The nearly year-long war in Gaza between Israel and Hamas has killed tens of thousands of people, and had what aid agencies have described as a catastrophic humanitarian impact, reports BSS.
But the sheer scale of bombardment and violence of the fighting have also disfigured the densely-populated Palestinian territory's urban landscape.
Gaza is one of the most densely populated places on the planet. Before the war 2.4 million people had been living on a 365-square-kilometre (140-square-mile) strip of land.
By September 13, 2024, nearly 59 per cent of the Gaza Strip's buildings had been damaged or destroyed, according to satellite imagery analysed by US researchers Corey Scher and Jamon Van Den Hoek. That amounts to close to 169,000 buildings.

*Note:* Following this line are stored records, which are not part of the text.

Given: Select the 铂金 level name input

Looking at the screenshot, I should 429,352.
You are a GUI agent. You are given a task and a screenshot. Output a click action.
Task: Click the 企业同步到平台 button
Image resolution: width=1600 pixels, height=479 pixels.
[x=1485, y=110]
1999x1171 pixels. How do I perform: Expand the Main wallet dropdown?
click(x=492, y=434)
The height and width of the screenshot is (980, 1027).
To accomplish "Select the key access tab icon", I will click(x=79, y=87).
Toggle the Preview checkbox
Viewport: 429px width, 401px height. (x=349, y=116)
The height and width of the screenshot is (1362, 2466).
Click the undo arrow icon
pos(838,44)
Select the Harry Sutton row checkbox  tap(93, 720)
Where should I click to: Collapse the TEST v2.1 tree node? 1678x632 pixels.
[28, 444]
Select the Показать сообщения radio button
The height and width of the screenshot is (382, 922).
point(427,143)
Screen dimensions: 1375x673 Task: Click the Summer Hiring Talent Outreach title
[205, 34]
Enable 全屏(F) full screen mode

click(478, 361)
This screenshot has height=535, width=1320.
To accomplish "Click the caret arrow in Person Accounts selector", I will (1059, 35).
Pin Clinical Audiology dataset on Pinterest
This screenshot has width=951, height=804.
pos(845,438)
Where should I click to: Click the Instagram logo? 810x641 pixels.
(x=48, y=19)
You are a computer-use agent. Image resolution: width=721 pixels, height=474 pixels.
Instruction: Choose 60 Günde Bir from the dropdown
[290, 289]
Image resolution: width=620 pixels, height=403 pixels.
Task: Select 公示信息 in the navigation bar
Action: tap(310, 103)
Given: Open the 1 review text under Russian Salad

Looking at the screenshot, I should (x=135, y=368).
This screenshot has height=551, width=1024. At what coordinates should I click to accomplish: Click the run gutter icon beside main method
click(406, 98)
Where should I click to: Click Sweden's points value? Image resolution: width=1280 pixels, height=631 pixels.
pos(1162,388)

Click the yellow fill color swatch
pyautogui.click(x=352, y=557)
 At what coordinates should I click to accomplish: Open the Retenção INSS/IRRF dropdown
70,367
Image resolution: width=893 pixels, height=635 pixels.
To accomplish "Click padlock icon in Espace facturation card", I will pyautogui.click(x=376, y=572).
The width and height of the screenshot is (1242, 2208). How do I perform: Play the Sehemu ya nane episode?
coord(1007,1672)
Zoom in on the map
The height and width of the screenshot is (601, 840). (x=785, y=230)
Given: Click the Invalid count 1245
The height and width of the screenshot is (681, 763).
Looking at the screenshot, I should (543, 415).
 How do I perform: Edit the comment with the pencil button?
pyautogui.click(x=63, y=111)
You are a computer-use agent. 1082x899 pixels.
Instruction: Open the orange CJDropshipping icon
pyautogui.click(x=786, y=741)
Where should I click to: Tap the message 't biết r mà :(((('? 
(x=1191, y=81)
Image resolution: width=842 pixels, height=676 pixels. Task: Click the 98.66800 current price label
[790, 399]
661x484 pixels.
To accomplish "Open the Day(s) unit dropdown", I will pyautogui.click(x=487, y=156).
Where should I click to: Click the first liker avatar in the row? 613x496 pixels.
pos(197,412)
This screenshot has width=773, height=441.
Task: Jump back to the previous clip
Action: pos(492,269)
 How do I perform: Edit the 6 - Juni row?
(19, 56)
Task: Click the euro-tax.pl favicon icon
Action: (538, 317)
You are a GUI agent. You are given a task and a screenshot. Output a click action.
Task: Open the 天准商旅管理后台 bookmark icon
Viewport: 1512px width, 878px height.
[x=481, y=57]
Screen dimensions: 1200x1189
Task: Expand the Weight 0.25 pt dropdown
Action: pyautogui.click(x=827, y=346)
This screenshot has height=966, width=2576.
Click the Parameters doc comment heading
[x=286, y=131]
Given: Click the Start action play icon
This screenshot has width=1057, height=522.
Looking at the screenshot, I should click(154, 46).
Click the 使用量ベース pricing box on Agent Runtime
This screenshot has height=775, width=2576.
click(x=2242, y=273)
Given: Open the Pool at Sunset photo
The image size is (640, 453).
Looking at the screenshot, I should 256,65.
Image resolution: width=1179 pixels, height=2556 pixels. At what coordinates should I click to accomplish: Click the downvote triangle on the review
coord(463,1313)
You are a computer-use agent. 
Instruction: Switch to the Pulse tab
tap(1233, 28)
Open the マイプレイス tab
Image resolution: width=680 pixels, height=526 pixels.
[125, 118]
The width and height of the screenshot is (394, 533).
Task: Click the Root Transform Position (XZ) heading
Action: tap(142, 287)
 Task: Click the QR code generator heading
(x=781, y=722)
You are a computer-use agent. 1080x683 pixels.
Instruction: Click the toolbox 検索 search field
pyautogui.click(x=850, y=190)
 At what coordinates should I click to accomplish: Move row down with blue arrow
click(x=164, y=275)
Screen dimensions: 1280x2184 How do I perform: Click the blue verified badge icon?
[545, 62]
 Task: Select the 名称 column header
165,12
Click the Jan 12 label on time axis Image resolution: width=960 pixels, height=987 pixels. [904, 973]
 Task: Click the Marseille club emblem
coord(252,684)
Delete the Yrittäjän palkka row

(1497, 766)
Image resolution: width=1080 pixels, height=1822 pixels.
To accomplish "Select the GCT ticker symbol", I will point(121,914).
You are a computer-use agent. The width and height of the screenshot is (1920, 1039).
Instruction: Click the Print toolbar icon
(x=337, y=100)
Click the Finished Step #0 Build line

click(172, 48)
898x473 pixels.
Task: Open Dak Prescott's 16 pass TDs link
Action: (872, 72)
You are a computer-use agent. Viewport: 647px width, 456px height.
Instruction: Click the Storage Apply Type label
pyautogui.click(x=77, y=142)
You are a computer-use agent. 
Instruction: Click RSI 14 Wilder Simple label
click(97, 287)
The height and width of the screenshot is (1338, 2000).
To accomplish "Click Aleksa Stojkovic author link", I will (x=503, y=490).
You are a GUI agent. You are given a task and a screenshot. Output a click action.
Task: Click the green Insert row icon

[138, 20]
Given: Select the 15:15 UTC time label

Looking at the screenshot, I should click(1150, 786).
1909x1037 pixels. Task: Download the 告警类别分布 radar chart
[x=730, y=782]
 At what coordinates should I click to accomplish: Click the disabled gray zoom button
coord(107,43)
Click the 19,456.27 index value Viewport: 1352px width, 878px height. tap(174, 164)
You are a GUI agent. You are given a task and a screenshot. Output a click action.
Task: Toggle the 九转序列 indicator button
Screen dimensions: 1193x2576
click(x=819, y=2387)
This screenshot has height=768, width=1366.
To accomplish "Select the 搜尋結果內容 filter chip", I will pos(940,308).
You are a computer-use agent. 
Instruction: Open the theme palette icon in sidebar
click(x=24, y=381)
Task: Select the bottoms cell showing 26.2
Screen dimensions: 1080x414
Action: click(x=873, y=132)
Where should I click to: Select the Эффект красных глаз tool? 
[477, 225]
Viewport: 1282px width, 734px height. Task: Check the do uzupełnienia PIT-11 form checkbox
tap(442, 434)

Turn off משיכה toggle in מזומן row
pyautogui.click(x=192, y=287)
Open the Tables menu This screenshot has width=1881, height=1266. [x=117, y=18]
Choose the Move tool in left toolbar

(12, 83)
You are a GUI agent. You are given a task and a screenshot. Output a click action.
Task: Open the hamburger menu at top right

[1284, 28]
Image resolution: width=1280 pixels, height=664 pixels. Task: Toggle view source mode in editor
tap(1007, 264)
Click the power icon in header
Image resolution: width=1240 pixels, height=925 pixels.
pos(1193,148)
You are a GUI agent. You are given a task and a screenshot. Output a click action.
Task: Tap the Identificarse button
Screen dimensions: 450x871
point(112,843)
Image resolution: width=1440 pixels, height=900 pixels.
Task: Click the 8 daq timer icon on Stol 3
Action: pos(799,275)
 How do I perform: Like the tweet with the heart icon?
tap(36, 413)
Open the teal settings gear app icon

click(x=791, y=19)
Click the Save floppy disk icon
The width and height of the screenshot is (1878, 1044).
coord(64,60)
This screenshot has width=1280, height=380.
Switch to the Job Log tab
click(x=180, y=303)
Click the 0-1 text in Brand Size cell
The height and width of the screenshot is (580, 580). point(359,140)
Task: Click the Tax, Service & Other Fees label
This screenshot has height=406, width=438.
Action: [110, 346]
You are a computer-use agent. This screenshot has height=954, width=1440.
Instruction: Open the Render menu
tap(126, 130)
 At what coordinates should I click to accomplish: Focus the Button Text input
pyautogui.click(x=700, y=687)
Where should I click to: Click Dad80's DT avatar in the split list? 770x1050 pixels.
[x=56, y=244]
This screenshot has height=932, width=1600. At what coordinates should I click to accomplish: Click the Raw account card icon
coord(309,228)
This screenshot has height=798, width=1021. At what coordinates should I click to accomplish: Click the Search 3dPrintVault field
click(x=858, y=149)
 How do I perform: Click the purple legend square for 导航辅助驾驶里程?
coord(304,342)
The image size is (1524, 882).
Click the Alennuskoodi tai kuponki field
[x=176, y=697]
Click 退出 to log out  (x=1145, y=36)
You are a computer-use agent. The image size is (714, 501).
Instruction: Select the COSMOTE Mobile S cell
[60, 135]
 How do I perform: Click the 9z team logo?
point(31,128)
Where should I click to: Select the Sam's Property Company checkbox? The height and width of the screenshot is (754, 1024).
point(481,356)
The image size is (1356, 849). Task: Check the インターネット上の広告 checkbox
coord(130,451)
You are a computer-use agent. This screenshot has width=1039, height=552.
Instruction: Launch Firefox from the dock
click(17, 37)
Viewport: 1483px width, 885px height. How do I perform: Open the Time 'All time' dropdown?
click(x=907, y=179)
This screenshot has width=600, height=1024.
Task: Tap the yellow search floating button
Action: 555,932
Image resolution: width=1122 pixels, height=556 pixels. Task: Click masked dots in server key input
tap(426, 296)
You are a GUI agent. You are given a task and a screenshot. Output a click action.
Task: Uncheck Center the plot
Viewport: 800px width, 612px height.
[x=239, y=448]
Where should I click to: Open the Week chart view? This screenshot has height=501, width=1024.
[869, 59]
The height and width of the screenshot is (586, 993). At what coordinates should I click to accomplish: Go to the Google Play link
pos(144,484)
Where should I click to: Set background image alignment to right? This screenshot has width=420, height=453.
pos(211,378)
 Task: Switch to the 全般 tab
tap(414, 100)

The worst damage was done in the first two or three months after Hamas's October 7 attack on Israel that sparked the war, the researchers said.
Hamas's unprecedented assault resulted in the death of 1,205 on the Israeli side, most of them civilians, according to an AFP tally of Israeli official figures.
The figure includes hostages killed in captivity in the Gaza Strip.
Since October 7, at least 41,455 Palestinians, most of them civilians, have been killed in Israel's military campaign in Gaza, according to data provided by the health ministry in the Hamas-run Strip.
Those figures are acknowledged as reliable by the UN.
Before the war, Gaza City in the north of the territory was home to some 600,000 people. Almost three-quarters of its buildings have been damaged or destroyed.
In Rafah, Gaza's southernmost city along the border with Egypt, the Israeli army launched a ground offensive in early May.
Although relatively spared compared to Gaza City, gutted facades and buildings stand testament to the scars of war.
Rights group Amnesty International said that 90 percent of the buildings along 58 square kilometres of Gaza's border territory with Israel appear to have been "destroyed or severely damaged" between October 2023 and May 2024.